Voyage review
 

 

A Forgettable Voyage

[an excerpt from "The World Indoors," Katie Owen's review of Tibor Fischer's Voyage to the End of the Room, The Sunday Telegraph, 7 September 2003, p. 12]




TIBOR FISCHER 's recent scathing attack on Martin Amis's new novel (as "not-knowing-where-to-look bad") is in direct relation to his former admiration for the "lord of the OED". Fischer, like so many of his generation (he is in his early forties), is heavily influenced by Amis's love of wordplay and his preference for style over traditional plot.

Fischer's new book, Voyage to the End of the Room, is governed by a strong and original central conceit - the protagonist, Oceane, never leaves her London flat. Instead she brings the world to her, via satellite and the Internet, and invites stray foreigners to visit. What passes for plot is instigated when she receives three letters from her boyfriend from beyond the grave, directing her to travel to a remote Pacific island to find a fourth missive. She's not tempted, instead hiring a failed ex-mercenary, Audley, to go for her.

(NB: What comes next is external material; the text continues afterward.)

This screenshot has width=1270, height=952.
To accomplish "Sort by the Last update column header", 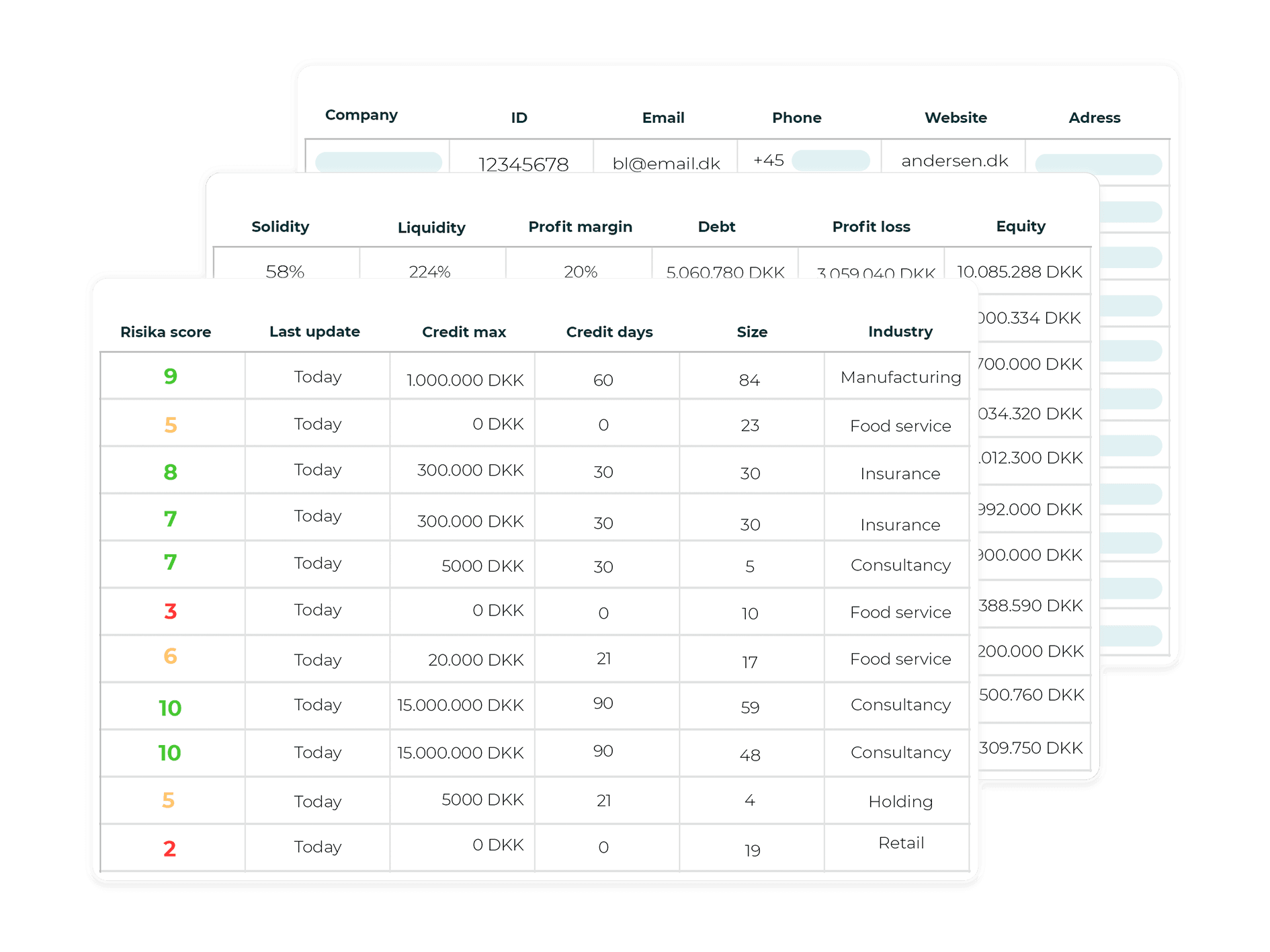I will pyautogui.click(x=314, y=332).
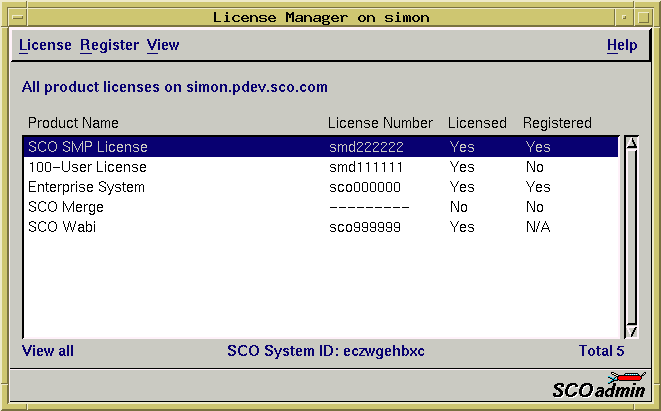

Oceane, an appealing mixture of bravado and vulnerability, has strong reasons for abjuring the outdoors, and it is here that Fischer's satirical abilities bite best. Any reader caught up in the recent power cut on the underground will relate to Oceane's criticisms of London as a place where "all the services function as if we were bombed by foreign air forces every day". Fischer is good, too, on mindless bureaucracy, junk mail and the Kafkaesque absurdities of everyday life.

However, Oceane's reminiscences about her time spent working in a sex show in Barcelona are much harder going. She and assorted acquaintances lounge around telling endless shaggy-dog stories, usually involving sex and violence. Fischer is making a philosophical point here - about the arbitrariness of existence - but to mime that arbitrariness in the structure of a novel is alienating.

Under the playful surface, though, there is also much acute observation of human nature. Some of the Amis-like epigrams have more resonance than others - the very last, "Home can never be a place, only a person" is merely banal. Fischer's attack on Amis may prove to be a hostage to fortune - Amis's new book may be bad, but Fischer's is not much more than a curate's egg.